* Compiti da svolgere *
(1) Elenca tutte le persone nominate nel testo sui robot ibridi.
(2) Trascrivi il passo del testo sui robot ibridi che va da "La vita sposa" a "fonti di energia.", estremi inclusi.

La vita sposa l'elettronica, generando ibridi, novelli Frankestein, di fronte ai quali non si può fare a meno di restare ammirati da un lato e sconcertati da un altro...

In un articolo apparso sul giornale Nature Materials, i ricercatori Jianzhong Xi, Jacob Schmidt e Carlo Montemagno hanno spiegato di aver realizzato un nanorobot, delle dimensioni inferiori al millimetro, utilizzando le cellule del cuore di un topo. I suoi muscoli, in grado di contrarsi, si sono sviluppati da cellule vive attecchite su microchip, crescendo, moltiplicandosi e  dando così forma alla struttura stessa del robot. Grazie a essi, l'ibrido è in grado di muoversi autonomamente senza bisogno di sfruttare altre fonti di energia.

Il prototipo (o protot...opo?) apre la via allo studio di futuri robot in grado autorigenerarsi e autoassemblarsi.

Non si tratta tuttavia del primo esperimento effettuato con l'utilizzo di cellule vive di animale: nel 2002, lo scienziato americano Steve Potter (un "maghetto" dell'elettronica?) aveva realizzato un robot il cui cervello sfruttava una combinazione di chip di silicio e neuroni di ratto, mentre nel 2001 un team di ricercatori tedeschi aveva utilizzato, con procedimento simile, quelli di lumaca.

* Materiale di lavoro *
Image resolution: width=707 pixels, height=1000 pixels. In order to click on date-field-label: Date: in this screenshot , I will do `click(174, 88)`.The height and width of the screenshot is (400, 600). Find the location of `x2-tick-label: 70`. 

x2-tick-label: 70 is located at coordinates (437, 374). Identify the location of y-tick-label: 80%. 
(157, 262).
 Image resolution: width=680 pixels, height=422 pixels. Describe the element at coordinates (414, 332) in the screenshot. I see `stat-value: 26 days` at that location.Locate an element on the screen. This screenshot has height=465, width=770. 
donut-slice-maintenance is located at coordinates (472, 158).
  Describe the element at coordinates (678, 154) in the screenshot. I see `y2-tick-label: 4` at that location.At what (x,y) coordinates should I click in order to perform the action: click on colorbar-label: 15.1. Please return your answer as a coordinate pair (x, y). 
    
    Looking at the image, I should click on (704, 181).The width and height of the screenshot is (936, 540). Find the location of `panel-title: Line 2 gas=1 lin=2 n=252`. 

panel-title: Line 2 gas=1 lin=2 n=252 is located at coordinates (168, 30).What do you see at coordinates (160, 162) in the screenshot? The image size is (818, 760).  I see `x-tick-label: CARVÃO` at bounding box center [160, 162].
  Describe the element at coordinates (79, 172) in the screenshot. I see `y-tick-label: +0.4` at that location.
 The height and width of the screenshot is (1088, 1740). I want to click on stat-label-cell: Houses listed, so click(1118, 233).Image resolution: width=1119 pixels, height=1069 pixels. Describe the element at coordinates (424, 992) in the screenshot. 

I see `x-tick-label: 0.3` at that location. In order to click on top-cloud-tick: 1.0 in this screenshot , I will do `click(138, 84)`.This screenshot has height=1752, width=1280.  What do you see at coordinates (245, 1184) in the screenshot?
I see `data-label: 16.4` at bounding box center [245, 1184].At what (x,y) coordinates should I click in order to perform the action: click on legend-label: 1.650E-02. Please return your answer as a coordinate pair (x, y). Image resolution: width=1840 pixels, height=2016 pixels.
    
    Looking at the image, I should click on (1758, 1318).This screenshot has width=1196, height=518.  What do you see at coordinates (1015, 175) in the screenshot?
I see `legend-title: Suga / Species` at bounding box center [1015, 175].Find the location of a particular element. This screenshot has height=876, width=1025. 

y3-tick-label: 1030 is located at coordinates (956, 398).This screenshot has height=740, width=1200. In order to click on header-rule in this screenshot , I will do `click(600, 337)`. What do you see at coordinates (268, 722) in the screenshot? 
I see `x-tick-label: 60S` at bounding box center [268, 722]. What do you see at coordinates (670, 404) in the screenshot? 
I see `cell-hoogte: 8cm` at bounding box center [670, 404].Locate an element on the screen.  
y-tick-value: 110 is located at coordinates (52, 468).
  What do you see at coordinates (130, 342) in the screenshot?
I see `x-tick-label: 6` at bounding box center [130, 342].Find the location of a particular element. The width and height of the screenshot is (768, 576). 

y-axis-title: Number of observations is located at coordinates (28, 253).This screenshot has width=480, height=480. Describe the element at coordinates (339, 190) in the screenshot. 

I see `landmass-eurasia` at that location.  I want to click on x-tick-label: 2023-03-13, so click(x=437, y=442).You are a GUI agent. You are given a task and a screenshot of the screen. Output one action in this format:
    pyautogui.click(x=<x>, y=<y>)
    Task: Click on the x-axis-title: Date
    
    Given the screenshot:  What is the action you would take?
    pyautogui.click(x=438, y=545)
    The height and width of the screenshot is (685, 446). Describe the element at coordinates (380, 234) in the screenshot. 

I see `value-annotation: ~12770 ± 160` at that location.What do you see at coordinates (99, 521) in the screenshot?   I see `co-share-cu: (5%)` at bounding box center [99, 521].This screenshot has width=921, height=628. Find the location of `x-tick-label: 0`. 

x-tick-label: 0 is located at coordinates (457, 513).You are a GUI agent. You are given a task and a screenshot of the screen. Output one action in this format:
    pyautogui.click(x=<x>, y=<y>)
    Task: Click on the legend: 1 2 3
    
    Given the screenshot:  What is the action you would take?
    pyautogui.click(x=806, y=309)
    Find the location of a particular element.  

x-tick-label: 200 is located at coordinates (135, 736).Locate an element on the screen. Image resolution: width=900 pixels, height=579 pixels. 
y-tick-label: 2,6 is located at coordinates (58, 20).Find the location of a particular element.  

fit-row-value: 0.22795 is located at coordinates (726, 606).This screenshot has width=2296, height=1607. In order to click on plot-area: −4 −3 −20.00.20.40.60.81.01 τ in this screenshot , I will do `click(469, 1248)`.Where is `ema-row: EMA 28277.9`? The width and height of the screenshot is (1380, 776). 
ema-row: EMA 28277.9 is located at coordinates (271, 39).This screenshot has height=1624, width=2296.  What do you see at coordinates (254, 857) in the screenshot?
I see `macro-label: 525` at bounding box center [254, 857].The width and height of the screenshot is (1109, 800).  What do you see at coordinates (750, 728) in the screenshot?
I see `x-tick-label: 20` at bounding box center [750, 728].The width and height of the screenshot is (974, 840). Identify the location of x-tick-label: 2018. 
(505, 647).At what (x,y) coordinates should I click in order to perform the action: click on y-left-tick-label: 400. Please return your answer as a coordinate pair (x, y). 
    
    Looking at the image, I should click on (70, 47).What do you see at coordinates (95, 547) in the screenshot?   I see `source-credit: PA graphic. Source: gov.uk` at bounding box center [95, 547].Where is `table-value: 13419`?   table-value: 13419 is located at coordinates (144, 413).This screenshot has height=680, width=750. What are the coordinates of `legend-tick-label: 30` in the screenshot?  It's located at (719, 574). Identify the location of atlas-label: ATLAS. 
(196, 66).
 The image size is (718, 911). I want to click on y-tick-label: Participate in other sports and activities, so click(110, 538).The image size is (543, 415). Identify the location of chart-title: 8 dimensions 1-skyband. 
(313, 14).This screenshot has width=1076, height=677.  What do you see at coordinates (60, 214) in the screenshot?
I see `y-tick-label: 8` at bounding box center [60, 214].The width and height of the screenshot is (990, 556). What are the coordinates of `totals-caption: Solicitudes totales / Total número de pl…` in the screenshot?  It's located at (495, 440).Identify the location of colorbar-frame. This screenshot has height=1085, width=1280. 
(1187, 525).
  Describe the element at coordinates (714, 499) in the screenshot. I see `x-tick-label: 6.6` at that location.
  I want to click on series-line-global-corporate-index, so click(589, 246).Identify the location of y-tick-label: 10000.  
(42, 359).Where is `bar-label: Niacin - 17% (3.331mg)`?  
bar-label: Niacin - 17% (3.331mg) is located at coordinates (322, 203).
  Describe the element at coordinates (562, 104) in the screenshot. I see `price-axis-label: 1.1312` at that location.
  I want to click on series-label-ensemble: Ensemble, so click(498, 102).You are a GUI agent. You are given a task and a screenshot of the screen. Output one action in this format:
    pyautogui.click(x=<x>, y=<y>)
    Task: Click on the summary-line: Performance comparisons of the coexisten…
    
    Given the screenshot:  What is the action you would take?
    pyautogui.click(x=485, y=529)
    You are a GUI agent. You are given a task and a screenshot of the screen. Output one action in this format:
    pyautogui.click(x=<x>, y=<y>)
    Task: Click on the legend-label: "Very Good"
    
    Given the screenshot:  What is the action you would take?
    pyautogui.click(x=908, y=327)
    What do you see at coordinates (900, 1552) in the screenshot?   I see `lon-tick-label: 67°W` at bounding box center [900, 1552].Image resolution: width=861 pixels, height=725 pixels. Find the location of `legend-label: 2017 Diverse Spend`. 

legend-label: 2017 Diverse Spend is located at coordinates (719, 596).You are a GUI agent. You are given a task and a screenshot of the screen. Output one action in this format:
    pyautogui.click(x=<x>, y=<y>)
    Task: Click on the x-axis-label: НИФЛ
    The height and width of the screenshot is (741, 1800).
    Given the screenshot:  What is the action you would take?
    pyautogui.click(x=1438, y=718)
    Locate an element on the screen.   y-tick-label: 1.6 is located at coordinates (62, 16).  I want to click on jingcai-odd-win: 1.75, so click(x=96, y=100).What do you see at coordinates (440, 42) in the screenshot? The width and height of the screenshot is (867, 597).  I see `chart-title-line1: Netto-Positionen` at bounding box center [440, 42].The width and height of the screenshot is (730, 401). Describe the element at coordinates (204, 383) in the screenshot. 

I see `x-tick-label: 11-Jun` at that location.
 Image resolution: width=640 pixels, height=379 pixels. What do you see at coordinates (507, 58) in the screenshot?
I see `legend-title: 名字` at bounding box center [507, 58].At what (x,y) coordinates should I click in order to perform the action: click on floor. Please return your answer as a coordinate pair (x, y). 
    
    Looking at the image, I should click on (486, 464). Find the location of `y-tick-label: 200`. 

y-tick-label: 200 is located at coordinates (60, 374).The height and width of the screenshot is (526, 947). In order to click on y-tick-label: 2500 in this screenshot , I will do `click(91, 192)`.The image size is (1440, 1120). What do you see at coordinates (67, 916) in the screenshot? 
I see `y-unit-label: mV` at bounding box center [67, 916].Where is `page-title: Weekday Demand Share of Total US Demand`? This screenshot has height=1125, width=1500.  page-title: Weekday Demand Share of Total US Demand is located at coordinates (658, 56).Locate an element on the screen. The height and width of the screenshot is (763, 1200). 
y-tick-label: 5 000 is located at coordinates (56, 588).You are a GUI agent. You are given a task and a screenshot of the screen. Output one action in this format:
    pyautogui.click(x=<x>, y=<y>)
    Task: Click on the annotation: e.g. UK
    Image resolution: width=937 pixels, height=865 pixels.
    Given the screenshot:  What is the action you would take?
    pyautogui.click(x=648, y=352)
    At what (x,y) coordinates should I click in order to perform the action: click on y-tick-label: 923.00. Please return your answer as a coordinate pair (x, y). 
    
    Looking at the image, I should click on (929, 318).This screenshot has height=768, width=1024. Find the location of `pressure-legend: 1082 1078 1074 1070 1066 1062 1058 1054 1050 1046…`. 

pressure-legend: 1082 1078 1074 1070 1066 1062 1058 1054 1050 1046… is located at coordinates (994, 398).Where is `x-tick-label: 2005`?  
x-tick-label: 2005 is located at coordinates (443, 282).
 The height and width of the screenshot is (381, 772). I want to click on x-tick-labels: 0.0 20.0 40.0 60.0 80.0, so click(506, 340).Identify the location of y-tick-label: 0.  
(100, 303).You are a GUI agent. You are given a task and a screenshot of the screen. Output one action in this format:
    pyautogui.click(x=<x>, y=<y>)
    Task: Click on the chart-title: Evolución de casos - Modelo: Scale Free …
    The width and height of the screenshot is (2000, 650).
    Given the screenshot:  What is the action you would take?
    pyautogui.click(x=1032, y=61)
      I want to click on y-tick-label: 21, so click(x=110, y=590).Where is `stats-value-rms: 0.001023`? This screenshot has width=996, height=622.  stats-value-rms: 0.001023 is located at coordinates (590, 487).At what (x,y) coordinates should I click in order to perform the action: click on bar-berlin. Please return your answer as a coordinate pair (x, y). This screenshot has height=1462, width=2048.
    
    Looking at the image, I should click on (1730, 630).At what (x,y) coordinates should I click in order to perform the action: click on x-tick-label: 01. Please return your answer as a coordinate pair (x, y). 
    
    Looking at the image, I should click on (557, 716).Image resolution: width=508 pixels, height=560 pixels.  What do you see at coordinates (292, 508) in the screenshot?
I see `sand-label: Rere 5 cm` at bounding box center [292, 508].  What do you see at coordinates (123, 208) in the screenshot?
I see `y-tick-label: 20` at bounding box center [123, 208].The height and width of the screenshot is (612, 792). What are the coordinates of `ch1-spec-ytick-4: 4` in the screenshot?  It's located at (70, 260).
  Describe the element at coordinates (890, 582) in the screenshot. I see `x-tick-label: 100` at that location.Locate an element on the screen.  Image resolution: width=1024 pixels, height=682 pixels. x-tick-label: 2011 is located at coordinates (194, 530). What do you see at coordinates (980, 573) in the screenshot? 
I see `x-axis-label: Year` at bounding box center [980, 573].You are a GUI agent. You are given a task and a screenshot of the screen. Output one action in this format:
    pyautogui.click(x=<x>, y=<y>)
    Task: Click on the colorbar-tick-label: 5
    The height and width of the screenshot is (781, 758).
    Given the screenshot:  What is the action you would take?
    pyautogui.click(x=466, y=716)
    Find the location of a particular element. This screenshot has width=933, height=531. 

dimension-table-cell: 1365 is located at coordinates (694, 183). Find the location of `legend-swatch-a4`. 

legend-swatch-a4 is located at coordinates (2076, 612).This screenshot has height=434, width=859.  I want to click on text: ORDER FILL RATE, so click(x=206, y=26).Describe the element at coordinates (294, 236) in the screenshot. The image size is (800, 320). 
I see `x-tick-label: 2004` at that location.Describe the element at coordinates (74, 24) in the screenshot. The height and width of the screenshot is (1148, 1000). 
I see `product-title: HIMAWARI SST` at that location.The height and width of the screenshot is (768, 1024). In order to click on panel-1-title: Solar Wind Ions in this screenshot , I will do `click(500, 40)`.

* Risposte ai compiti *
(1) Jianzhong Xi, Jacob Schmidt, Carlo Montemagno, Steve Potter

(2)
La vita sposa l'elettronica, generando ibridi, novelli Frankestein, di fronte ai quali non si può fare a meno di restare ammirati da un lato e sconcertati da un altro...

In un articolo apparso sul giornale Nature Materials, i ricercatori Jianzhong Xi, Jacob Schmidt e Carlo Montemagno hanno spiegato di aver realizzato un nanorobot, delle dimensioni inferiori al millimetro, utilizzando le cellule del cuore di un topo. I suoi muscoli, in grado di contrarsi, si sono sviluppati da cellule vive attecchite su microchip, crescendo, moltiplicandosi e  dando così forma alla struttura stessa del robot. Grazie a essi, l'ibrido è in grado di muoversi autonomamente senza bisogno di sfruttare altre fonti di energia.